Why measured pH can differ from the calculated pH
The Henderson-Hasselbalch equation is an excellent first estimate, but real solutions are affected by temperature, ionic strength, activity coefficients, dilution error, hydration state of salts, and meter calibration quality. That means your calculated pH might differ by a few hundredths or tenths of a pH unit from what you observe experimentally. In well controlled lab work, the calculator should be treated as a design and preparation tool, while the pH meter provides the final verification.
At higher ionic strength, especially when salts are present, the activity of ions differs from their formal concentration. This is one reason buffer recipes from textbooks or standard operating procedures often include exact masses, exact salts, and final pH adjustment instructions. The chemistry is still governed by the same acid-base equilibrium, but the apparent pKa can shift slightly under working conditions.
When a 0.1 M phosphate buffer is a good choice
A 0.1 M phosphate buffer is a robust general purpose buffer for many aqueous systems near neutral pH. It is commonly used in enzyme assays, chromatography methods, analytical standards, staining protocols, and sample preparation. It offers respectable capacity without being excessively concentrated for many routine applications.
However, phosphate is not always ideal. It can precipitate with some divalent cations such as calcium or magnesium under certain conditions, and it may interfere in experiments that require phosphate-free media. In biochemistry, buffer selection should always consider compatibility with the assay, the analyte, and any metal ions or cofactors present.
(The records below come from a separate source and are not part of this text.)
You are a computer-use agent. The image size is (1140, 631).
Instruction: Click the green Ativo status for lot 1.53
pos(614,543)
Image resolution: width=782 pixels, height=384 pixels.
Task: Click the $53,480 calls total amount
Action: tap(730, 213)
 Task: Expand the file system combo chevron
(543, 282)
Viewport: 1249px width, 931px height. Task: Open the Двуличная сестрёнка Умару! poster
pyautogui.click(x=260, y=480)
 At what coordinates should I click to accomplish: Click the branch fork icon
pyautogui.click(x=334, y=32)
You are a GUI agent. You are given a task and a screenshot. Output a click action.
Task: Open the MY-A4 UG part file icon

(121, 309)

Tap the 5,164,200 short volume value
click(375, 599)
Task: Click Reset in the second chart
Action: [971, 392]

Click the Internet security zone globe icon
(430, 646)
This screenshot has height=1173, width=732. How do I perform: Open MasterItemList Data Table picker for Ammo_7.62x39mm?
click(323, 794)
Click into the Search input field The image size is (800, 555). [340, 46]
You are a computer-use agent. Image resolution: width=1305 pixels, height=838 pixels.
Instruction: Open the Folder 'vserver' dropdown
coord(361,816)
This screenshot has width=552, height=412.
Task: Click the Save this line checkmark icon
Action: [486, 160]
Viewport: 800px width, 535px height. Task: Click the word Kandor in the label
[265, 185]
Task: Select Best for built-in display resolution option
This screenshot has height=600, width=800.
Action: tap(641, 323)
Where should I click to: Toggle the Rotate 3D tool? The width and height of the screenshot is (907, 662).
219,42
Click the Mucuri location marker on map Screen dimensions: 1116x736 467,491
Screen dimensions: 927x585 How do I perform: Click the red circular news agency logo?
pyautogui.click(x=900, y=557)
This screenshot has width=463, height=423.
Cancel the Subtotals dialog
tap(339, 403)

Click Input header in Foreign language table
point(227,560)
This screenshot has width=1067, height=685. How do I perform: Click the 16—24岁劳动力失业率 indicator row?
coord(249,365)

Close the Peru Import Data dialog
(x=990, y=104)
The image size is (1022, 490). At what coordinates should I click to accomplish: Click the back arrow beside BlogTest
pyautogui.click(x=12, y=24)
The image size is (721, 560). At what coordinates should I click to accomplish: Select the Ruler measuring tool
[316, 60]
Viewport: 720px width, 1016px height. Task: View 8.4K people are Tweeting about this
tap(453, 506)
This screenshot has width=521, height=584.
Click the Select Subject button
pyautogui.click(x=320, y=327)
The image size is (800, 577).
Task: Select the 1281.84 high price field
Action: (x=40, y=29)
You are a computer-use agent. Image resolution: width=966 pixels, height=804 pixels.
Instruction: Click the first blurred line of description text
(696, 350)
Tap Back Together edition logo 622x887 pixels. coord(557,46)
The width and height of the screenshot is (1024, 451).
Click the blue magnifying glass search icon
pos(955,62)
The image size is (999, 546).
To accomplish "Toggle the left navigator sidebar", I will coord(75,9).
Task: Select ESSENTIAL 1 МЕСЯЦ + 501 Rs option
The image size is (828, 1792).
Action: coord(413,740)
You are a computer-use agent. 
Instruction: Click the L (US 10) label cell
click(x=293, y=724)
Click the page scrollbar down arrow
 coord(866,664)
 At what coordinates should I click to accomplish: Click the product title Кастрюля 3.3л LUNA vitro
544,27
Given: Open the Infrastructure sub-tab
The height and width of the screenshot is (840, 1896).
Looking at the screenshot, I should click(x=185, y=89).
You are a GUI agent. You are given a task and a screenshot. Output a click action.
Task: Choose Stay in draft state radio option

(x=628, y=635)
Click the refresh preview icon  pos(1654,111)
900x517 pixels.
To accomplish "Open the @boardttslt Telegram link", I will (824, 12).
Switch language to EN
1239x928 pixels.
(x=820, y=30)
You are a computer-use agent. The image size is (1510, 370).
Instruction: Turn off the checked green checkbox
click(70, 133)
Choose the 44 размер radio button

Authoritative references for phosphate buffer chemistry
For further reading, consult these authoritative resources:
- NCBI Bookshelf, Acid-Base Physiology
- Florida State University, Buffer Chemistry Overview
- National Institute of Standards and Technology, chemical measurement resources
Bottom line
To calculate the pH of a 0.1 M phosphate buffer, identify the relevant phosphate conjugate pair, use the correct pKa, and apply the Henderson-Hasselbalch equation to the base-to-acid ratio. For the common H2PO4- / HPO4^2- system at 25 °C, equal concentrations give pH 7.21. A higher fraction of HPO4^2- raises pH, and a higher fraction of H2PO4- lowers it. The total concentration of 0.1 M determines how strongly the solution resists pH change, while the ratio determines the pH itself.